Abstract: To address issues such as abstract and isolated knowledge points, insufficient learning motivation, and scattered and inefficient resources in the course Python Programming Fundamentals in agricultural colleges, this paper constructs a knowledge graph system deeply integrated with agricultural application scenarios. Based on the ChaoXing platform, centering on the dual goals of “Python Syntax Main Line + Agricultural Scenario integration”, the whole process practice in knowledge graph construction is systematically completed. By accurately mapping Python basic syntax with real agricultural cases such as sensor data processing, intelligent irrigation decision-making, and agricultural product inventory management, a structured, navigable, and interactive knowledge network is formed.
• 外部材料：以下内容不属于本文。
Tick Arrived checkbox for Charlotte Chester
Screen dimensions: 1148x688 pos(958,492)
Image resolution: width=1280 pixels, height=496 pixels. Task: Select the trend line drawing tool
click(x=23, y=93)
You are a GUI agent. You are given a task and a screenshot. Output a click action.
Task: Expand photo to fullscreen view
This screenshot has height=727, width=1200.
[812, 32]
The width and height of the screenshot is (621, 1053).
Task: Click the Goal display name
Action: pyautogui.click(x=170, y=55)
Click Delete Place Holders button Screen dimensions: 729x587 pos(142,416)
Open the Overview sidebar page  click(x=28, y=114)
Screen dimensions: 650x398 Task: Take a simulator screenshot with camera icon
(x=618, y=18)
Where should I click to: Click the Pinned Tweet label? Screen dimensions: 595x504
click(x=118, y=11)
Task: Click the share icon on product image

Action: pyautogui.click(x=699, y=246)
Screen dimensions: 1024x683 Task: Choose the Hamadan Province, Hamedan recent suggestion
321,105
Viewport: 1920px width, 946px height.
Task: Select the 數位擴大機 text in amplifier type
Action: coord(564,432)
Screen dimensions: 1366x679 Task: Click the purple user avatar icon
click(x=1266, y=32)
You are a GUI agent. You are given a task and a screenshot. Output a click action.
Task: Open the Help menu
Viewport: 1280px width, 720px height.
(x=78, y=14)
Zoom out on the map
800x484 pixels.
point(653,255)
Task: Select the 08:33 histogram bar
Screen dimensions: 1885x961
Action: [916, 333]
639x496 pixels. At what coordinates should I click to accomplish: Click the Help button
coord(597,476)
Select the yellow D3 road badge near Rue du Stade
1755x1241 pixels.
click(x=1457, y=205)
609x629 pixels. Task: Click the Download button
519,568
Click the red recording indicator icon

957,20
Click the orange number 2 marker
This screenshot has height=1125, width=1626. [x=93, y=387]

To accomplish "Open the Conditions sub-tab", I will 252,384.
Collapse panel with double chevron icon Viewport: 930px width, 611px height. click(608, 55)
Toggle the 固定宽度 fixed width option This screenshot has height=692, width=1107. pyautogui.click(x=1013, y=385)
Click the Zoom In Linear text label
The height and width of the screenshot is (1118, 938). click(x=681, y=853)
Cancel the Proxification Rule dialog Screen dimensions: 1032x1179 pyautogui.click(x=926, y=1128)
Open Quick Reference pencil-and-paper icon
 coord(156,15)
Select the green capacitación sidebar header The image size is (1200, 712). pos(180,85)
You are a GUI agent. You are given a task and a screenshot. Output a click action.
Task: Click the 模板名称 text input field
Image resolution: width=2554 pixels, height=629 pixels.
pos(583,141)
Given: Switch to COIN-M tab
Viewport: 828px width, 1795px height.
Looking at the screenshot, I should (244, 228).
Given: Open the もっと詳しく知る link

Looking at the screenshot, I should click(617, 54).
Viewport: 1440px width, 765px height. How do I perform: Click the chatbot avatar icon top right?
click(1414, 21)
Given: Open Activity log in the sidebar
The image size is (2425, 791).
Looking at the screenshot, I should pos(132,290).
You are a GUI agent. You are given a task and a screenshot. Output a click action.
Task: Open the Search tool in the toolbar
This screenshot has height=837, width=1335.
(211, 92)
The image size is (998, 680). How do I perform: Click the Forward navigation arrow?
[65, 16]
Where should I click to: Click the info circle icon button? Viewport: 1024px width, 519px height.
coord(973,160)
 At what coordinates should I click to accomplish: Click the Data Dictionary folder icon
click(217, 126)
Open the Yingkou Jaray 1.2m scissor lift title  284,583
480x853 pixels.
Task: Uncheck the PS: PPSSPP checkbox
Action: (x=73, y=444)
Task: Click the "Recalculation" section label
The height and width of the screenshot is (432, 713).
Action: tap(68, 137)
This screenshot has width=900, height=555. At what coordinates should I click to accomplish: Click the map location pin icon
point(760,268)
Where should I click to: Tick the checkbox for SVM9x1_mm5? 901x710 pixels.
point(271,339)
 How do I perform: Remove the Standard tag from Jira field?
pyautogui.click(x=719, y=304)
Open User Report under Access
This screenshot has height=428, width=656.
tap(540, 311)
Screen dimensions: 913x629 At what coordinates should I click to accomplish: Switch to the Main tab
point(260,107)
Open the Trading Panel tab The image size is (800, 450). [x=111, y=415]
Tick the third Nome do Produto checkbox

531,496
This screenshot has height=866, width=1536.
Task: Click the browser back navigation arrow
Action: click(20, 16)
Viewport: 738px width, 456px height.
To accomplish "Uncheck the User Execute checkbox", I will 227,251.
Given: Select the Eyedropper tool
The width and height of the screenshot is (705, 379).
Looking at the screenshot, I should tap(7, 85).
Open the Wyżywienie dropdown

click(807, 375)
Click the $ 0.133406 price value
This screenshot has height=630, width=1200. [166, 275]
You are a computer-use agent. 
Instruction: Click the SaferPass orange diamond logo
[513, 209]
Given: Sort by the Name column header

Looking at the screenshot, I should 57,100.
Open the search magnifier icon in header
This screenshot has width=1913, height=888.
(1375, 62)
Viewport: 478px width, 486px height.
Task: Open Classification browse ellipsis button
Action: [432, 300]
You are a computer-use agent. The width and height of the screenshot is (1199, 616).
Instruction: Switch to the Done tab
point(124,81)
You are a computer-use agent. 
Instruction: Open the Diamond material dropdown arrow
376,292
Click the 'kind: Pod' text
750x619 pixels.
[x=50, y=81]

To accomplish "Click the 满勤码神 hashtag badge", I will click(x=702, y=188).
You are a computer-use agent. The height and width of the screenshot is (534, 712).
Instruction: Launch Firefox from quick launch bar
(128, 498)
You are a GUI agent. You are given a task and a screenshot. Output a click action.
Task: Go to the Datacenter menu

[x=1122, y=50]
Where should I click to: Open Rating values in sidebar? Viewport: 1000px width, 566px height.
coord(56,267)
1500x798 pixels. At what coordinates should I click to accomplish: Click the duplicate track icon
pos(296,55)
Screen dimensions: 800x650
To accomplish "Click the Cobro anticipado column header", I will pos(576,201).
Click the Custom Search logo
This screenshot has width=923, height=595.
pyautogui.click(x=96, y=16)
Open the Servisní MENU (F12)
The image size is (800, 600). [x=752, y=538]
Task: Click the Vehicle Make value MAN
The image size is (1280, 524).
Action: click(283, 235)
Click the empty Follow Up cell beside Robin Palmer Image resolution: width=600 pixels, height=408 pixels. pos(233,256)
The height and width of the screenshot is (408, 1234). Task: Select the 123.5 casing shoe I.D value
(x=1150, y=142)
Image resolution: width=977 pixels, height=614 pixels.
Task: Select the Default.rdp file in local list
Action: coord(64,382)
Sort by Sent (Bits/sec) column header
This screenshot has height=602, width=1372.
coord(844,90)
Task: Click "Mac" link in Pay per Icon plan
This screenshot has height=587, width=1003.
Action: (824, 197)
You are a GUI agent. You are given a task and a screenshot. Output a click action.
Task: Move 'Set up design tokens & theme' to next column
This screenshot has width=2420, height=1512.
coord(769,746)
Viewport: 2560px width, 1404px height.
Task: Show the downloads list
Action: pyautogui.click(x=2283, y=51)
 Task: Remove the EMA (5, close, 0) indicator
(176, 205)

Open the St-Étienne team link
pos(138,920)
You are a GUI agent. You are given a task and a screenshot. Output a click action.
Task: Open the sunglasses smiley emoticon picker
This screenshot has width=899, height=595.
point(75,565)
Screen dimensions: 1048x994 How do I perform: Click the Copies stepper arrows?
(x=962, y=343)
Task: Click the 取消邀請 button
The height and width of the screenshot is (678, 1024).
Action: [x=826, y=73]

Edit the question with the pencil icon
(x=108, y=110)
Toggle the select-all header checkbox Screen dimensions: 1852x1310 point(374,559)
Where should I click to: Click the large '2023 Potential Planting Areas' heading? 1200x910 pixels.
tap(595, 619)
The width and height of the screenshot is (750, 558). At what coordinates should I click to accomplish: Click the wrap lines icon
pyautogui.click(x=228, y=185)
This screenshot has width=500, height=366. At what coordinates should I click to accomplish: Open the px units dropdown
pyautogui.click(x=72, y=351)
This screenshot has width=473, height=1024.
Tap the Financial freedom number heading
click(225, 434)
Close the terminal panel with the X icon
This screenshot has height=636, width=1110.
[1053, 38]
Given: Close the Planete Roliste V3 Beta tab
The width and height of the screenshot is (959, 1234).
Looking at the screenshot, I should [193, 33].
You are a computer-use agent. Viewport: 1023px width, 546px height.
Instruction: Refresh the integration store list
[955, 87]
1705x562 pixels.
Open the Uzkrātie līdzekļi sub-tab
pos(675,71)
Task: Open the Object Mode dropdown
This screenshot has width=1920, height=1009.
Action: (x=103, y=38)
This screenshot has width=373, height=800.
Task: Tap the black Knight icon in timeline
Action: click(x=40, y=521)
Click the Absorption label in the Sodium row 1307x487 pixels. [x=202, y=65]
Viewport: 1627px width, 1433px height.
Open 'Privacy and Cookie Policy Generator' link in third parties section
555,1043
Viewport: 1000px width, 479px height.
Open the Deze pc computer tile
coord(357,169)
Teaching empirical results show that this knowledge graph significantly improves students’ learning interest and knowledge transfer ability, and greatly enhances the efficiency of resource retrieval, providing systematic and sustainably iterable structural support for the teaching of agricultural information-related courses.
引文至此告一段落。